Tekilleştirmeyle veri kaybı yaşanır mı?


Hemen her depolama ve veri yönetim çözümünde olduğu gibi tekilleştirme kavramı da veri kaybı soru işaretlerini doğuruyor.
Başlıkta sorduğumuz sorunun cevabını sektörün hizmet sunan şirketlerinden almaya çalıştık. Genel olarak kanı, donanım ve yazılım uyumu üzerinde dururken, doğru yedekleme araçlarının tercih edilmesinin de önemi vurgulandı. Prolink Kıdemli Satış Öncesi Sistem Mühendisi N. Emren Turan, “Tekilleştirmede yaşanabilecek hatalara karşı yazılımsal birçok kontrol ve koruma teknolojileri geliştirilmiştir. önemli nokta; karar vermeden önce yazılımın olgunluğu ile temel donanım gücünün ne kadar başarılı bir birliktelik sağladığının iyi değerlendirilmesidir” şeklinde konuştu.
“Tekilleştirme algoritması veriyi tek başına anlamlandırılamaz dosya altı parçacıklara bölerek sakladığı için bu endişelerin ilk bakışta akla gelmesi mümkündür” diyerek sözlerine başlayan GlassHouse Türkiye Satış Yöneticisi Ömer Öztürk, “Doğal olarak ilk akla gelen soruna en yüksek hassasiyetle çözüm üretildiğinden, sunduğumuz çözümlerdeki veri bütünlüğünün bozulma ihtimali teorik olarak iğne ucunun kaplayacağı alana birbiri ardına üç kez yıldırım düşmesiyle aynıdır. Doğru çözüm seçildiğinde böyle bir riski hesaba katmaya gerek yoktur” açıklamasını yaptı.

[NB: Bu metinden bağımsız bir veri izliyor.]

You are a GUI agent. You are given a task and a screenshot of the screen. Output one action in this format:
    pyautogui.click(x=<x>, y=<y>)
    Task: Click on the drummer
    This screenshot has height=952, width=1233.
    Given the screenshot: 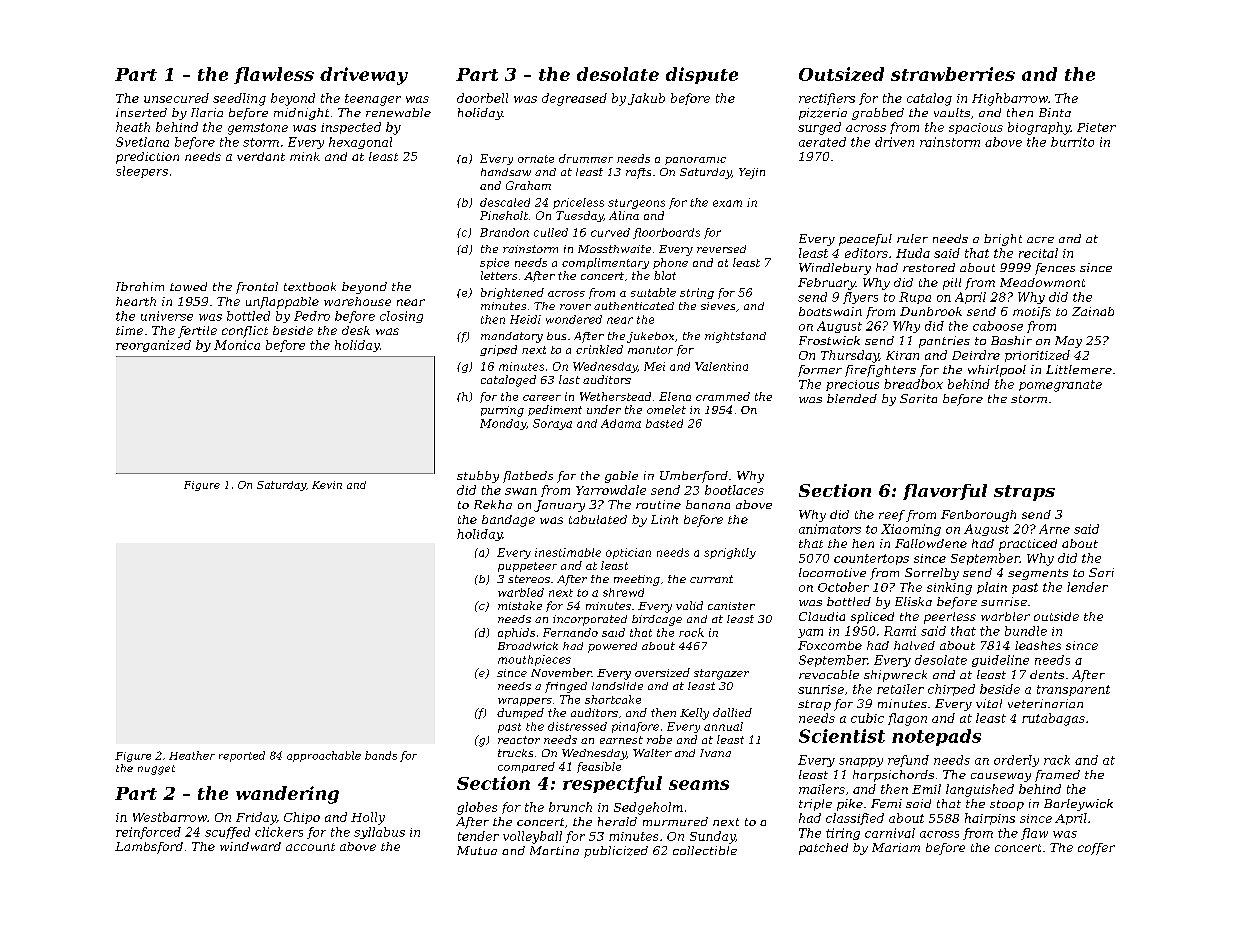 What is the action you would take?
    pyautogui.click(x=586, y=158)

Kendi kendini iyileştirme mekanizması öne çıkıyor
Teknoser Kurumsal Sistem Çözümleri Uzmanı Selim Selveroğlu’na göre, tekilleştirme teknolojilerinde çok da bahsedilmeyen madalyonun öteki yüzü var. Veriyi oluşturan parçalar disk üzerinde tek kopya saklandığı için risk oluşturduğunu ifade eden Selveroğlu, “Bu tek kopyada bir bozulma olursa verinin geri kalanı kullanılamaz durumda olacaktır. Bu nedenle tekilleştirme teknolojisini kullanan ürünleri seçerken kendi kendini iyileştirme (self-healing) mekanizması ve algoritması olan ürünlerin seçilmesi önem kazanmakta” dedi.
Tekilleştirme teknolojisi kullanılması durumunda, kullanılan sisteme göre değişmekle beraber, sistem arka planda bir indeks oluşturduğunu ifade eden Proline Teknik Müdürü İbrahim Erturan, “Bu indeksin bozulması durumunda veri kaybı oluşabilir. Bu açıdan bakılacak olursa iş kritik uygulamaların verilerinin depolandığı alanlarda tekilleştirme yapılması çok tavsiye edilen bir yöntem değildir. Ancak verinin CDP (Continuous Data Protection/Veri Sürekliliğinin Korunması) ile veya yedekleme yöntemleri ile korunması durumunda bu tarz veriler için de tekilleştirme önerilebilir” şeklinde özetledi.
Geri yükleme performansına dikkat edilmeli
Yedekleme performansı ve tekilleştirme oranlarına dikkat edilmesi gerektiğini ifade eden IBM Türk Teknoloji Lideri Kıvanç Uslu, geri yükleme performansının çok kritik bir konu olduğuna dikkat çekti ve mutlaka çözüm sürecinde değerlendirme kriterlerinden biri olarak ele alınması gerektiğini söyledi. Şirket olarak “tekilleştirme” adını verdiğimiz verilerin blok bazında incelenerek sadece bloklardaki değişikliklerin yedeklenmesini kullanıcılara sunduklarını aktaran Uslu, “Gerçekleştirdiğimiz pek çok TCO/ROI analizi uzun süreli arşivleme açısından en doğru katmanın halen teyp olduğunu gözler önüne sermektedir. Tekilleştirme altyapıları yedekleme ortamları ve kısa süreli arşivler için çok uygun olsa da uzun süreli arşivlerin teyplerde saklanması en verimli yöntem olarak kabul ediliyor” dedi.